Senator McConnell should be required to stand in the harsh spotlight and account for his obstinate opposition to enforcement of our campaign finance laws. He clearly believes there is little political price to pay for his leading his fellow Senate Republicans in a campaign of obstructionism -- the campaign finance equivalent of standing in the schoolhouse door.
In the 113th Congress, it needs to be made loud and clear who is responsible for letting Super PACs and dark money groups run amok in our system. And that person is Mitch McConnell. But he can’t be held accountable if the President continues what has been to date feckless inaction in this area.

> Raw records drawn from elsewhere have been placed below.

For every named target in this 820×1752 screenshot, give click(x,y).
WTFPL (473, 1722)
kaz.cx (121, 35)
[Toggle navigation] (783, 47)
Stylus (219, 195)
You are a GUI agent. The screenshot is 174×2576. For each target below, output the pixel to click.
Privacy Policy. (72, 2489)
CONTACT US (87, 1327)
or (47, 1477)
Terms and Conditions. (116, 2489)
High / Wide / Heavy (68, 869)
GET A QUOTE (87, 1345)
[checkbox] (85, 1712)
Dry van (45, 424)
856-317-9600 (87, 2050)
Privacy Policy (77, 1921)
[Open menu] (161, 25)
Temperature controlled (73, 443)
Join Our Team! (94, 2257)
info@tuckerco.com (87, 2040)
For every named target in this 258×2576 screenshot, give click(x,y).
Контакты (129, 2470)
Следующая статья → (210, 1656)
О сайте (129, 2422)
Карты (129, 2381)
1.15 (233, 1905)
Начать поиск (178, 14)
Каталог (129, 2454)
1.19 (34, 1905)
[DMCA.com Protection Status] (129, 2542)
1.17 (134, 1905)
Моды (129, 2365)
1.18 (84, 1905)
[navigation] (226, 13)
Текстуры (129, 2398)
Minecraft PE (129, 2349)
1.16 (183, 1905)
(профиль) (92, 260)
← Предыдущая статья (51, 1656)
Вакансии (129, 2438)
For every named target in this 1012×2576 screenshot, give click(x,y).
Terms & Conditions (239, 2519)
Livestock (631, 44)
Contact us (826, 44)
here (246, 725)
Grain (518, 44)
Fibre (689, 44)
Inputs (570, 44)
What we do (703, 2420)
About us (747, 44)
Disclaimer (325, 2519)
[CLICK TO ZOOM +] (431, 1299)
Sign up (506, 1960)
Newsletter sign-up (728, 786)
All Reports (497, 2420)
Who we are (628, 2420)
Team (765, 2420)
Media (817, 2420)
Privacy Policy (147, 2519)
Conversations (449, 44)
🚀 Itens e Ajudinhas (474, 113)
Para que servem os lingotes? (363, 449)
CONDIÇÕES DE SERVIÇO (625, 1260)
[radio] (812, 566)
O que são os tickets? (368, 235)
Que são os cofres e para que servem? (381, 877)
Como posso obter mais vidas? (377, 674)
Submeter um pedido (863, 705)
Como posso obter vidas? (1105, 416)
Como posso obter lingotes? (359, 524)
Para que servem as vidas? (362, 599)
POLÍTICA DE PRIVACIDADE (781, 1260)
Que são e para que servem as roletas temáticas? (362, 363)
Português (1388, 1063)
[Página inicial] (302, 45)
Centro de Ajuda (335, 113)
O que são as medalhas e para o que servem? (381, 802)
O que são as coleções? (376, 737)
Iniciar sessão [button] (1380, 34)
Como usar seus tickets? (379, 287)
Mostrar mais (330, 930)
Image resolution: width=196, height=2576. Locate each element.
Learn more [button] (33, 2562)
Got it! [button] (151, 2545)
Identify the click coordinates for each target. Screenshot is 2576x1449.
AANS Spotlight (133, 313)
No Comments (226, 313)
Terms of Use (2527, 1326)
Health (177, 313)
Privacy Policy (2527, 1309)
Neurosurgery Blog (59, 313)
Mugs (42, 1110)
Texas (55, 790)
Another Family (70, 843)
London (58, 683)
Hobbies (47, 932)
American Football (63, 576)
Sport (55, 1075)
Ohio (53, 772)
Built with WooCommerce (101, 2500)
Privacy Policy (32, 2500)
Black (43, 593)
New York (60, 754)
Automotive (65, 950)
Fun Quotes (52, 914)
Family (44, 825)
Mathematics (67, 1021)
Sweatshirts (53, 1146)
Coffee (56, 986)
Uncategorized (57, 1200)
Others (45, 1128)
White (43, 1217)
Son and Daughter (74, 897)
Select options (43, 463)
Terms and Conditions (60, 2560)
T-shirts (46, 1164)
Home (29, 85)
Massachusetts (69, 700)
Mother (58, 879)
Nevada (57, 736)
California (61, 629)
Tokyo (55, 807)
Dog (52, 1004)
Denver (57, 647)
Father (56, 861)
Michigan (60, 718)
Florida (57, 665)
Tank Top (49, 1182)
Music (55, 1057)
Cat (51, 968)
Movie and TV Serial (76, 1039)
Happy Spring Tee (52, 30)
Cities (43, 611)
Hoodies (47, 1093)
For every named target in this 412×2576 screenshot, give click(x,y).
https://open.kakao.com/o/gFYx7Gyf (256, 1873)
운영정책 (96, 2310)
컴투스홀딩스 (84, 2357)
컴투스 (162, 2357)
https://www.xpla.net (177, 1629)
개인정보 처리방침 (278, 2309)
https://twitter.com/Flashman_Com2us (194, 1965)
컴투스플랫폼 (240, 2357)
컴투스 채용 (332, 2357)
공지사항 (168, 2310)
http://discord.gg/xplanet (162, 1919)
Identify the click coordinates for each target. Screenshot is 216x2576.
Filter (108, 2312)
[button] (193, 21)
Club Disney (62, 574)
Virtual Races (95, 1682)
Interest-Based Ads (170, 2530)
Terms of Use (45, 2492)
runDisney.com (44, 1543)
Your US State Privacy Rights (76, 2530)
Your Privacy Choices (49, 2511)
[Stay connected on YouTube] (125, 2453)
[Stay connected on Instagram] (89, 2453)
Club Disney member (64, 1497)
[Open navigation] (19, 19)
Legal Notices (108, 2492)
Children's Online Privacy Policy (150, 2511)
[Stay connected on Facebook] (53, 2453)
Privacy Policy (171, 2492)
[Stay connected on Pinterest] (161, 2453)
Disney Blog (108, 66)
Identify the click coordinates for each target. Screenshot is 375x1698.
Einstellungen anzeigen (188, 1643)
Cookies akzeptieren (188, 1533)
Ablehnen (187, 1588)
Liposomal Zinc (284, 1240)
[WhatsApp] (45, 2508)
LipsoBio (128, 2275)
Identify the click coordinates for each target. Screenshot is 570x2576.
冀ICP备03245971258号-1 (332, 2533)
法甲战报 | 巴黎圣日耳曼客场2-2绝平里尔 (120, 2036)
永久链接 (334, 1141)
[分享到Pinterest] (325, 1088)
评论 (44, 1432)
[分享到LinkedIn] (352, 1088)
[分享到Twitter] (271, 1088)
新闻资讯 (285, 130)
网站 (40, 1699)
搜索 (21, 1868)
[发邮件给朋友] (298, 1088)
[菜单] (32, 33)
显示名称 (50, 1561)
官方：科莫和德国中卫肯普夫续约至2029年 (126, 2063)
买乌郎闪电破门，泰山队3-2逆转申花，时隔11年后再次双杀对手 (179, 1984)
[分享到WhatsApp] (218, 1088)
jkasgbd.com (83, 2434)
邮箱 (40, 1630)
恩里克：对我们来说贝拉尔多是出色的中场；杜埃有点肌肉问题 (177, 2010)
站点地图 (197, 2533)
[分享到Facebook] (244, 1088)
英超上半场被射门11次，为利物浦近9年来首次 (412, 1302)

And just to be clear about Office of Congressional Ethics (OCE), it was quite a relief to see last night that Speaker Boehner is going to keep it. You only have to read Special Counsel Billy Martin's account of the disastrous investigation into Rep. Maxine Waters to be reminded of how dysfunctional the House ethics committee remains. OCE is the only part of the process that is working. Let’s hope Speaker Boehner appoints credible new Board members.